Here's how it would play out at street level. The loving one would grit his teeth, steel his nerves and commit love upon his neighbor. He believes it is his duty to love the unlovable and so he prays for strength and does his duty. As if love were a one-way stream that flows from a higher person to a lower one.
In reality when we talk about loving the unlovable we are talking about comparing one person with another. Us and them. It's an old story. "You are less lovable than I am, but I'm going to prove to you I am big enough to love you anyway."

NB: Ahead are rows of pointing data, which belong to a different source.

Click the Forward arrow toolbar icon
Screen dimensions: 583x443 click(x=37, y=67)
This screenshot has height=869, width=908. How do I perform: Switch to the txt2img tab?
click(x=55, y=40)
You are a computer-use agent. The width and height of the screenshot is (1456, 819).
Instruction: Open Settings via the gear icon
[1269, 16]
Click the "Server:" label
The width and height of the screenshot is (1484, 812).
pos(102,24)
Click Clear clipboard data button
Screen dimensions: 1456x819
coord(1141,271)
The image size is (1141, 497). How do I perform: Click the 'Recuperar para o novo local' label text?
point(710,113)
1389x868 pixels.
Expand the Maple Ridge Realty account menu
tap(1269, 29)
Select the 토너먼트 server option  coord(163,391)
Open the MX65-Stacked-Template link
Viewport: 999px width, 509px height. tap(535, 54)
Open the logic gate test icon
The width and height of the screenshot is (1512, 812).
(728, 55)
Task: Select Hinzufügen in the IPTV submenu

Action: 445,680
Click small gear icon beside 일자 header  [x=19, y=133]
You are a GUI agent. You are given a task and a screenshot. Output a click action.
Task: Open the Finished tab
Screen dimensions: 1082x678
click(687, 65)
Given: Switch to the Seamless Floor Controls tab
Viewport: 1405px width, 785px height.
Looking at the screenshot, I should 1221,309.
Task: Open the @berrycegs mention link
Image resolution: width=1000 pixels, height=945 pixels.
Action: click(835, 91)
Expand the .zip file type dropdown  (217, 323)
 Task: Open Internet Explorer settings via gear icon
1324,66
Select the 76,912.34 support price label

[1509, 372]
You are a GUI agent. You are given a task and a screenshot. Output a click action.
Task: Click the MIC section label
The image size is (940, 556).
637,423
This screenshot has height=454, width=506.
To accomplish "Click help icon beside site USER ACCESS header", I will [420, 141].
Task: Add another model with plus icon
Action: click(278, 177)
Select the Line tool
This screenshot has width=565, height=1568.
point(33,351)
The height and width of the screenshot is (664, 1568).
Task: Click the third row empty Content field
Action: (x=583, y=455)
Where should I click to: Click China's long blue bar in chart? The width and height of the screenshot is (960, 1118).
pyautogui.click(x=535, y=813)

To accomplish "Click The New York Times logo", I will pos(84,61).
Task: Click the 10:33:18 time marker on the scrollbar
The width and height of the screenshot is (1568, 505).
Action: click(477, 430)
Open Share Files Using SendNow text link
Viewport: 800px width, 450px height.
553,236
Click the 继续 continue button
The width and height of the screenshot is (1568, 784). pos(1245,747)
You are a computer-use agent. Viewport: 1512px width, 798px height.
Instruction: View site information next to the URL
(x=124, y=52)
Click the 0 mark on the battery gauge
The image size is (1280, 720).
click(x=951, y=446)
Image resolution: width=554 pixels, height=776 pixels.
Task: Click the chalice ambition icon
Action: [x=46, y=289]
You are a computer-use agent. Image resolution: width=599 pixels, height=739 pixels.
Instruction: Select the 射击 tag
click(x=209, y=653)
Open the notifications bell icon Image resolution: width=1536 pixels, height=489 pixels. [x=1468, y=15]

But how can a person created by God be unlovable? And even if they were how would I know I am the more lovable? The fact is a human being, made in God's image, can only be called unlovable if he is viewed through the eyes of judgment. How do I know this? Because I have done it. I have a lifetime of experience doing it. I habitually view people through half-closed eyes, not seeing. Then I try to calculate and map out a strategy of well-doing toward this one or that one—all the while negating, out of fear, any possibility of real relationship.
So what am I proposing? It's hard to put into words so here's a little story.
About a year ago I was having a conflict with a new friend that involved some misunderstandings and some hurt feelings. After I was forgiven and had some time to mull it over I realized there came a point in time when I saw her for the first time, as it were. Prior to that time I had seen her, if you will, as a kind of character in a docudrama I was writing in my head. Does that sound crazy? Well, it was crazy.
But I realized that's the way my head worked. (Do I hear any co-confessions?) I rarely stopped to see who the person really was but instead made up stories in my head, based on pre-conceived notions, to fill in the gaps. Maybe that's more interesting, but it's certainly not more loving.
So how shall I see the person who is standing there right in front of me? How shall I see him or her with a view that will foster warm, human God-filled two-way love? That's not a question easily answered but maybe this would do for a start.
Realize we are standing on the same ground.
And God is just as far—and just as close to each as to the other.